Response analysis and optimum configuration of a modular floating structure with flexible connectors

•Evaluation of internal loads of flexible connectors of a modular Pontoon type Floating Structure (PFS) based on “wet” hydroelastic analysis.•Genetic algorithms based optimization for identifying PFS's optimum configuration (connectors’ rotational stiffness and grid type, i.e., number and layout of modules).•Effect of connectors’ rotational stiffness and PFS's grid type on the connectors internal loads and on the hydroelastic response of PFS.•Identification of an effective PFS configuration in terms of operational design requirements and structural integrity issues based on the variation of the connectors’ rotational stiffness in conjunction with the PFS's grid type.
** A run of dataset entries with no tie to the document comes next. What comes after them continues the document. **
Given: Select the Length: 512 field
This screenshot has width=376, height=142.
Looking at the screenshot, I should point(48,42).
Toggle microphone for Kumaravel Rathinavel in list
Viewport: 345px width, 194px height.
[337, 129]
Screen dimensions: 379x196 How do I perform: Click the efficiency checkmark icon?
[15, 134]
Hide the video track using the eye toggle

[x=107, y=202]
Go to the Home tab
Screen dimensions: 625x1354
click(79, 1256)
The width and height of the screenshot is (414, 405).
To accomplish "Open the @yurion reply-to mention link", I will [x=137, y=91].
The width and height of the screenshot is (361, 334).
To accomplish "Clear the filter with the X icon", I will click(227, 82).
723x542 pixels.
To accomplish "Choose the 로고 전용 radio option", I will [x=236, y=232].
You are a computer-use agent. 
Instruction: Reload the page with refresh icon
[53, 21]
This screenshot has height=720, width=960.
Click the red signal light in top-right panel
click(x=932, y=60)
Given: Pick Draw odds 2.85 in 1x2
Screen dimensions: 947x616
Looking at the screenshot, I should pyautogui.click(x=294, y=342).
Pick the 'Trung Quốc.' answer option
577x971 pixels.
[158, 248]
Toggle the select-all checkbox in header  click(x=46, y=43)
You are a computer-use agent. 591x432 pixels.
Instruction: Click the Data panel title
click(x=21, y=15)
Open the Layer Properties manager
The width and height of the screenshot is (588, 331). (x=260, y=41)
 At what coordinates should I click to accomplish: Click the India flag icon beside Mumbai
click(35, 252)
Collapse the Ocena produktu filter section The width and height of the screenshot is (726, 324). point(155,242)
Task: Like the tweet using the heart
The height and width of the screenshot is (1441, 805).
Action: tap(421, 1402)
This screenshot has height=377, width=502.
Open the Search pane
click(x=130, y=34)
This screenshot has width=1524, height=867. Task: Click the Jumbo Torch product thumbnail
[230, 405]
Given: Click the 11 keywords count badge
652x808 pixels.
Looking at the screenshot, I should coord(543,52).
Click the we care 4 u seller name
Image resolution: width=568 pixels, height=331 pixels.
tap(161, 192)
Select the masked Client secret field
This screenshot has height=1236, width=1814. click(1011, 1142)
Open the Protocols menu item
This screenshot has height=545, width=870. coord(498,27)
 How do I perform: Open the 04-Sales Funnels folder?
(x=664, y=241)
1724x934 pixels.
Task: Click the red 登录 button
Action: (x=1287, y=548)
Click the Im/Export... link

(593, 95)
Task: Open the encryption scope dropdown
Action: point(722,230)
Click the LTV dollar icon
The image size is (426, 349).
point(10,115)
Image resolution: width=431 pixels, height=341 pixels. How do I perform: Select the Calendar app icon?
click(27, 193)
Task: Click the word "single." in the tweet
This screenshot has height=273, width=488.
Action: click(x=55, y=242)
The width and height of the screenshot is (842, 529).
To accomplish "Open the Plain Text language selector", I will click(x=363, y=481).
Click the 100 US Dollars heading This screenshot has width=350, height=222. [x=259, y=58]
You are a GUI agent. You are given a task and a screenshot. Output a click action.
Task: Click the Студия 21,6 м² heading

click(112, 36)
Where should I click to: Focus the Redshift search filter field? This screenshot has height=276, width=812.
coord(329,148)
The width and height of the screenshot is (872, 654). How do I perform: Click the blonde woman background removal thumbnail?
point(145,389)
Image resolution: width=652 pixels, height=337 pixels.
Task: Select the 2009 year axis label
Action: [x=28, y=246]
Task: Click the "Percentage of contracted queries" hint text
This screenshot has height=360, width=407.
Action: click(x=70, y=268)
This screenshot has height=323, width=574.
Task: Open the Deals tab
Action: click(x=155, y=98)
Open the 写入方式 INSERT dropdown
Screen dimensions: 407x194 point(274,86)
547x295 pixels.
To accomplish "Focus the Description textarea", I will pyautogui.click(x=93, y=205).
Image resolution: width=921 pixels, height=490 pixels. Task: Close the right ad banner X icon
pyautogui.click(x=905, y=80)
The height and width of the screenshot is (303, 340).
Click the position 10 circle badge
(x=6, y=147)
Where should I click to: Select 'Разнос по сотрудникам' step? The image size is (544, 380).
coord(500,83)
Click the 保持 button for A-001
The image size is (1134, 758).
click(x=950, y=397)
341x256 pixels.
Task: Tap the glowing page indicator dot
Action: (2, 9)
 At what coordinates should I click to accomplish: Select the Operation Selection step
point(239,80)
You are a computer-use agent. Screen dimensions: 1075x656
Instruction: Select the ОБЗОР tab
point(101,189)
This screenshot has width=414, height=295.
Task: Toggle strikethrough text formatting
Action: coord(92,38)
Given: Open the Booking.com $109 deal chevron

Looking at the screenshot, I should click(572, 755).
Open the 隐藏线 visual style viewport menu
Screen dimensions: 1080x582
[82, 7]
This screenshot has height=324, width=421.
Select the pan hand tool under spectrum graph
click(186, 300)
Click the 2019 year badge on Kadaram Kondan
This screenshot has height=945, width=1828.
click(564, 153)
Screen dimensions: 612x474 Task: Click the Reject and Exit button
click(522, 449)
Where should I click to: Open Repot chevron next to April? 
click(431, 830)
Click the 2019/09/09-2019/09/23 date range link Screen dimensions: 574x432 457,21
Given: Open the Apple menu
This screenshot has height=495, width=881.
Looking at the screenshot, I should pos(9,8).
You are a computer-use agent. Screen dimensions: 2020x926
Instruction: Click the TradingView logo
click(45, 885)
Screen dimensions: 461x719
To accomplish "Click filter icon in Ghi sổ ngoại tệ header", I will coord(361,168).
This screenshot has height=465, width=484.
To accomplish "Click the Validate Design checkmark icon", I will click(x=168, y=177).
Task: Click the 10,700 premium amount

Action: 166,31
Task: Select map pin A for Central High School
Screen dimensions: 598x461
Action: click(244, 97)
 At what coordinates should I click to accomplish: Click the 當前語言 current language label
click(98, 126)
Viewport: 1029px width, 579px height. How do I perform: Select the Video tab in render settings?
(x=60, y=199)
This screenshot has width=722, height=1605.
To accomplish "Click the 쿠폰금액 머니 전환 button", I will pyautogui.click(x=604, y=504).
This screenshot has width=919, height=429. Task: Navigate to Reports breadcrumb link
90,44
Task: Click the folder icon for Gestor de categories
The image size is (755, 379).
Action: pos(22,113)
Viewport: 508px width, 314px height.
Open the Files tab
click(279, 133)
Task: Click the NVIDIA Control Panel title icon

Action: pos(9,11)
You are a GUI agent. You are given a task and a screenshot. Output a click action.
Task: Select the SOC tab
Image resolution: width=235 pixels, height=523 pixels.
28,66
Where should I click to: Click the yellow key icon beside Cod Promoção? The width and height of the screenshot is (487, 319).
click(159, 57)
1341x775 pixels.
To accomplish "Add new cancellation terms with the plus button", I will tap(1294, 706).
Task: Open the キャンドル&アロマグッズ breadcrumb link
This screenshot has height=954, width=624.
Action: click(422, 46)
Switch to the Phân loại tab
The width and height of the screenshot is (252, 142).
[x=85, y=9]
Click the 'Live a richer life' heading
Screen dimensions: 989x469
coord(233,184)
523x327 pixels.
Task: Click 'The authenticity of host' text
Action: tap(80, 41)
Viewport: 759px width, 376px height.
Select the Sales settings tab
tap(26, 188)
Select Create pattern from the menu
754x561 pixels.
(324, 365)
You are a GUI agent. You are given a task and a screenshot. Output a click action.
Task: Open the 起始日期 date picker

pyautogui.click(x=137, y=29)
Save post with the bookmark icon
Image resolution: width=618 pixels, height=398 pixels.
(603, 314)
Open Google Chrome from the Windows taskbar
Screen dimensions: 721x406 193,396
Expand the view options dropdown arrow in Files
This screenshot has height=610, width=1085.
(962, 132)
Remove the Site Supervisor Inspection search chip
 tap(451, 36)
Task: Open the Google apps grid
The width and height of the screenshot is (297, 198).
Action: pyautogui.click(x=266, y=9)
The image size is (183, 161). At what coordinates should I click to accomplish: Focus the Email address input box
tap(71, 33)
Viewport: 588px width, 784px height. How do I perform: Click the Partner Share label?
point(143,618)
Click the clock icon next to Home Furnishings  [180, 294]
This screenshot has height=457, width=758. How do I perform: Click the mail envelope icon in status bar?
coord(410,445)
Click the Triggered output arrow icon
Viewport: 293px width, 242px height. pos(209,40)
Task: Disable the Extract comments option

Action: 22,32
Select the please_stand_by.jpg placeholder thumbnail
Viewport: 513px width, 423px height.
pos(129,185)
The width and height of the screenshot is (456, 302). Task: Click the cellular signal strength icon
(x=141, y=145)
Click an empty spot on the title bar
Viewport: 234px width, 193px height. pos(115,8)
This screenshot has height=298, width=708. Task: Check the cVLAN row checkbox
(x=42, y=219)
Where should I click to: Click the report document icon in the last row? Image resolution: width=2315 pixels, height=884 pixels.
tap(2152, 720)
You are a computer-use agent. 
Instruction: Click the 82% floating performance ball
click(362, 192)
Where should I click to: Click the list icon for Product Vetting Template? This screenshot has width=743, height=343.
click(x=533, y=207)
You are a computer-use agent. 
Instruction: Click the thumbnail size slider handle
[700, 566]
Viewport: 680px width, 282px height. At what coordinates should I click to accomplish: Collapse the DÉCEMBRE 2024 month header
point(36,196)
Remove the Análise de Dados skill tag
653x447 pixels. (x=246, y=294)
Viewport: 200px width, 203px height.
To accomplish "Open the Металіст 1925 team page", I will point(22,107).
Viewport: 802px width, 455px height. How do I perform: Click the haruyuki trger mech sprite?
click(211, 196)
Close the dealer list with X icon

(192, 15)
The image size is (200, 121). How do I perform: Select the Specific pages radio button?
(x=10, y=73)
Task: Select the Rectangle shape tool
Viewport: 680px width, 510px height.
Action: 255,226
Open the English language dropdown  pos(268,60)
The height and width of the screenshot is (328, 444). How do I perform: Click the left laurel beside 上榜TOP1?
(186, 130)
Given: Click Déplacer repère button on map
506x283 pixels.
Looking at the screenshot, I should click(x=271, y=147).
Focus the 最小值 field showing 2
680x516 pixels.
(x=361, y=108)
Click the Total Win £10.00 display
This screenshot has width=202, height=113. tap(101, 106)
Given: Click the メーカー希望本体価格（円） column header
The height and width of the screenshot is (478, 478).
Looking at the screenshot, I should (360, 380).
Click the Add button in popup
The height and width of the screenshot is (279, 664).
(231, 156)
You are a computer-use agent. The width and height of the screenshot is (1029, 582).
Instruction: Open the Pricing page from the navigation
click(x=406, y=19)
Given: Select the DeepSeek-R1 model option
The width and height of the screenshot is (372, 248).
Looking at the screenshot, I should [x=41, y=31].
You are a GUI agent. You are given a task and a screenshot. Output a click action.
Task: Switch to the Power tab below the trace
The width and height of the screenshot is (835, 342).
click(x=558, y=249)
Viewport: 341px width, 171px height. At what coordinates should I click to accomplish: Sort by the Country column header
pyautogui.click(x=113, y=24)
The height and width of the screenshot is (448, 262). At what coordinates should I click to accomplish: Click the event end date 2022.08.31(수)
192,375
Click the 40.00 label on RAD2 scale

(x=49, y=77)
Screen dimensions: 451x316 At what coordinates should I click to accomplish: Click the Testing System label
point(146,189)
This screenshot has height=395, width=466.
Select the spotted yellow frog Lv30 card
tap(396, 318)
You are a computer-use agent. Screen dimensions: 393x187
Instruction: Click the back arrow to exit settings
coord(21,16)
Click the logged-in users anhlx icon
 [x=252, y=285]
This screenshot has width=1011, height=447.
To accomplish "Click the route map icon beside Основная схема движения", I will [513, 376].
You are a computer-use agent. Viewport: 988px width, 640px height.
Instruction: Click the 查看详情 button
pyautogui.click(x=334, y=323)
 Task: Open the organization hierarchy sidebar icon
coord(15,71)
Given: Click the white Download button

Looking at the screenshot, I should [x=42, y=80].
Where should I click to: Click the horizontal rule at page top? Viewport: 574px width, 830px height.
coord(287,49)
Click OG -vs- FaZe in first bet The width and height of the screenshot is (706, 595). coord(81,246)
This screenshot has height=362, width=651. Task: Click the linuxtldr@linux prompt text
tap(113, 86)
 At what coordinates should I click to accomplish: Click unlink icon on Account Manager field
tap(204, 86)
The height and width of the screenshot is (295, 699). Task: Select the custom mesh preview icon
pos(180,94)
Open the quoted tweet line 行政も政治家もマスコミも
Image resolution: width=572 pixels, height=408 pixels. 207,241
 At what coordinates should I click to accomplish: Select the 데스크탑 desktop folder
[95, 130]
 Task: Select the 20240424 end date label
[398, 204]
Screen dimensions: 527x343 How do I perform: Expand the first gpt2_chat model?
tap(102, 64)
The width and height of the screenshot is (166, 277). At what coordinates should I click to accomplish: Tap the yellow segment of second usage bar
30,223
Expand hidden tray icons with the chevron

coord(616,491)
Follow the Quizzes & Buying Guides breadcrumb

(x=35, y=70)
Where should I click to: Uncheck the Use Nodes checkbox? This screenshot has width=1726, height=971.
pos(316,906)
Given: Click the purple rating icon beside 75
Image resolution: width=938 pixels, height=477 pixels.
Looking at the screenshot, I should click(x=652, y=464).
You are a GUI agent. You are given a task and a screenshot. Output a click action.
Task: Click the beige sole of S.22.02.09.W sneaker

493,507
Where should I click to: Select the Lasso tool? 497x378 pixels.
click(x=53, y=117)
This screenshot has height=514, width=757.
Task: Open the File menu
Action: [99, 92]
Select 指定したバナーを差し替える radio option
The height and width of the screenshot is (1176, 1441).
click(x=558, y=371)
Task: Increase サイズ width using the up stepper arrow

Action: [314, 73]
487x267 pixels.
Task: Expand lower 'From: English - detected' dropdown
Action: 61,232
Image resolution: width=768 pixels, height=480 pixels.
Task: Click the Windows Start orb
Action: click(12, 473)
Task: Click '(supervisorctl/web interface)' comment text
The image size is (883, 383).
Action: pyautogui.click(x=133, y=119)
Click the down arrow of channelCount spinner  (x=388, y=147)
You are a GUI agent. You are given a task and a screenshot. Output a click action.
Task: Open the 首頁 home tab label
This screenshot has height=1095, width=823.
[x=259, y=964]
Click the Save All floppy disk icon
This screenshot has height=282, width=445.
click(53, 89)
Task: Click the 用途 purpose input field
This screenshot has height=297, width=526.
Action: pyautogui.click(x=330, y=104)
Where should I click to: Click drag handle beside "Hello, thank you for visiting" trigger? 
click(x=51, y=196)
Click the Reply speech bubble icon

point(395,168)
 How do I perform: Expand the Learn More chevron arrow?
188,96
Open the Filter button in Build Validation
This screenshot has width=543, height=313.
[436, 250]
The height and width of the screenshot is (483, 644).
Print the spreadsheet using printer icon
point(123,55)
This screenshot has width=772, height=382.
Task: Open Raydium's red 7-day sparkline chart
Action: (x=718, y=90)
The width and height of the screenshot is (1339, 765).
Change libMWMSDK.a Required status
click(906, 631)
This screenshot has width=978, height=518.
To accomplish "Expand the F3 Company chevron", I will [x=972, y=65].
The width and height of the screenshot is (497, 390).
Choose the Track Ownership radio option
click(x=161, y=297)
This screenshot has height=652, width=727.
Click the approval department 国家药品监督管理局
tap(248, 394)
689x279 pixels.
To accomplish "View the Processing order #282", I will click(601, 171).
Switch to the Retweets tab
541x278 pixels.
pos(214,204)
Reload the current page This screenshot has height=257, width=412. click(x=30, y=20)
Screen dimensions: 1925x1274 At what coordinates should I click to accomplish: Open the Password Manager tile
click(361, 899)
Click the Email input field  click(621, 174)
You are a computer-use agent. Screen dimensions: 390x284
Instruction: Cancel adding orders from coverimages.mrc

In the present paper, a numerical analysis framework evaluating the connectors’ internal loads of a modular Pontoon type Floating Structure (PFS) as well as for identifying the PFS's optimum configuration under the action of regular waves is developed and presented. The PFS consists of flexible floating modules (pontoons) connected with flexible connectors in longitudinal and/or transverse directions. The numerical analysis framework includes: (a) a frequency domain ‘wet’ hydroelastic analysis for computing the PFS's ‘wet’ hydroelastic response and the connectors’ internal loads and (b) a genetic algorithms based optimization process for identifying the optimum configuration of the PFS considering predefined performance criteria. Different configurations of the PFS under the action of normal and oblique waves are taken into account, considering different number and layout of modules (grid type) and different values of the connectors’ rotational stiffness. The effect of the connector's rotational stiffness and the grid type of the PFS on the hydroelastic response and on the connectors’ internal loads is analyzed. For specific wave field characteristics, the optimum design configuration of the PFS is identified through the aforementioned optimization process in terms of performance criteria related to: (a) the vertical hydroelastic response at any predefined point of the deck of the PFS and (b) the internal loads of the PFS's connectors. The results obtained demonstrate the complex relationship between the internal loads of the connectors and the hydroelastic response of the examined PFS configurations with the connectors’ rotational stiffness and the PFS's grid type as well as with the excitation. They also demonstrate the applicability of the developed numerical analysis framework in order to properly direct the PFS's design towards a most preferable optimum configuration.